LIFE: Goin' back to Grass Valley
Hey, lookit me! I'm on vacation! My first "away game" blog post. We're down in the mystical land where I grew up, Nevada County, California, visiting my parents for the rest of the week. Today is my Dad's 65th birthday (!!) and we're waiting for my brother to show up and all head out to a celebratory lunch.
Mom and Dad gave us the sweet gift of a Peter-free night last night, so Avril and I hit the town, Grass Valley. We hit all the clubs, the tattoo parlors, then the Hell's Angels showed up and... OK, it was actually pretty mellow. We don't take advantage of friends' offers to baby-sit enough back home, so the idea of a leisurely toddler-free dinner and browsing through bookstores capped off by a long walk all sounded pretty decadent to us.
It's always strange to go back to your old home town, although I haven't lived in Grass Valley full time since 1990 it's the place where I spent 15 or so very formative years and basically where I think of when I think "home." The curious part is how much has changed and yet how little has changed at the same time -- we're right in the yuppie-fied population boom area east of Sacramento, where all the rich city folk move to retire to the country (and bring their city problems with them, but that's another post). Yet for every fancy development or multi-million Victorian remodeled home for sale, there's the same familiar beat-up gas station or cracked sidewalks or vacant lot full of adventure (how come that hasn't sold yet?) or old downtown library I spent way too much time in as a kid.

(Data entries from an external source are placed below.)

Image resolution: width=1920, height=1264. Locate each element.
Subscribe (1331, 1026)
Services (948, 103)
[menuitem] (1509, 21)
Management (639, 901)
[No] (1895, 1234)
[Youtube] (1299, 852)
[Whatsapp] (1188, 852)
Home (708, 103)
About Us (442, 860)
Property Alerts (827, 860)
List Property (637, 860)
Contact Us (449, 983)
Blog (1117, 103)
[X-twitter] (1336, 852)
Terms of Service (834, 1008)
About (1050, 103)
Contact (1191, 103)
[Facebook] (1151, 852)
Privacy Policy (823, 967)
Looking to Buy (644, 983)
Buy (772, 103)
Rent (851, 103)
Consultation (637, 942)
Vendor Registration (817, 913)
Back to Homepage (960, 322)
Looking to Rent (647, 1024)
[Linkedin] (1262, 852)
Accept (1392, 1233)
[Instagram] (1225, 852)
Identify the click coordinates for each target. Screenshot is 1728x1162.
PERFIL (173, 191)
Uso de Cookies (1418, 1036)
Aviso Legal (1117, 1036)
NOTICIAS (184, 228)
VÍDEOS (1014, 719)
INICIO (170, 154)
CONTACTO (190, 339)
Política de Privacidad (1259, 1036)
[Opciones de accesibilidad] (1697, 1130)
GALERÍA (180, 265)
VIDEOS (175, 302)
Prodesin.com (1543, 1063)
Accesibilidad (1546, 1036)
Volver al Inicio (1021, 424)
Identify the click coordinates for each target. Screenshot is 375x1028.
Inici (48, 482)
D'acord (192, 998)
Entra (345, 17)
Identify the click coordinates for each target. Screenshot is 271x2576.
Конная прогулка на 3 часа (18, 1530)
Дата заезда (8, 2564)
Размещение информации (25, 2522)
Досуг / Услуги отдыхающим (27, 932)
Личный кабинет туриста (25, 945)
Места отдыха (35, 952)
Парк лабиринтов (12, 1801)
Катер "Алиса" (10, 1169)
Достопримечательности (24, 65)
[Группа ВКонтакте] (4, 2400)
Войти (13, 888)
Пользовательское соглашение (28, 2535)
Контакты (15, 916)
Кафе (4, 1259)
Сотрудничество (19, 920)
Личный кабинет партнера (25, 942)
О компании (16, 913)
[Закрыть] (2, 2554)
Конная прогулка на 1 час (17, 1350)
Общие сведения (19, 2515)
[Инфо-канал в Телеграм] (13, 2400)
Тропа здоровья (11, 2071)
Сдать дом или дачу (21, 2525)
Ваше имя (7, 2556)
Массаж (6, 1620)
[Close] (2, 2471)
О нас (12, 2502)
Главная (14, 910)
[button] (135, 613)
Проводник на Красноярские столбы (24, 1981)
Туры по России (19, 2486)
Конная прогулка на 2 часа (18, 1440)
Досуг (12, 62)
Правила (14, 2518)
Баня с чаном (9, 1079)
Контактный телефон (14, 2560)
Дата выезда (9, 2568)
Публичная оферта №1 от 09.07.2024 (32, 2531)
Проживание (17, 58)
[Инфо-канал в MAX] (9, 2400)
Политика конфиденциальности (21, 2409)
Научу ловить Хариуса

After dinner last night, Avril and I walked up to the hill to my old junior high, Lyman Gilmore, where I hadn't been in at least 7-8 years. I realized with a unique kind of shock that it's been nearly 20 years since I graduated Gilmore, in a hot and sweaty outdoor ceremony that seemed really fancy at age 14, where I had to wear a tie and surviving photos show a horribly unattractive mullet on my head. Nineteen years on from that 1986 May day, Lyman Gilmore's campus still looks almost exactly the same, right down to the gruesome institutional green-and-gray paint, the low-hanging outdoor walkways, the concrete "airplane" shape on the patio where we played. I could see the stairwells where we'd play incredibly ornate games of D&D, the asphalt where there was assorted humiliations, fast crushes and quick epiphanies.
I was there at Gilmore from 5th to 8th grade, ages 12 to nearly 15, which is an incredibly chaotic time in your life. I was scrawny, very short and geeky to the extreme then (hence the stairwell D&D games), yet for all the little awful moments there were some great ones, and I made friends then I still am close to today - I went from playing with Star Wars figures to learning about Depeche Mode, Flaming Carrot, Tom Waits and punk rock, from chasing girls around the playground to fierce crushes on impossibly cool skater-chicks. Weird times, definitely, but unforgettable. I started to feel formed then, for lack of a better word. By summer 1986, I started to shed some geekiness, by freshman year of high school, I'd kissed my first girl out in the heat and stink of exhaust where we lined up for school buses after class, by junior year I'd shot up to 6' 2" and even had a girlfriend or two, by senior year I knew what I wanted to do was write and create and I was ready for the bold adventures of a college on the other side of the country.
But a part of me was always that Gilmore geek, and it's a place that's imprinted on me - every little bush, the wing numbers, the spot on the steps where we all hung out imagining how cool we'd be. Twenty freaking years ago, good lord. Now I'm 33, have a kid and a wife and realize you'll never be as cool as you think you'll turn out, but I guess I did all right. Nostalgia. Man, it creeps up on you, doesn't it?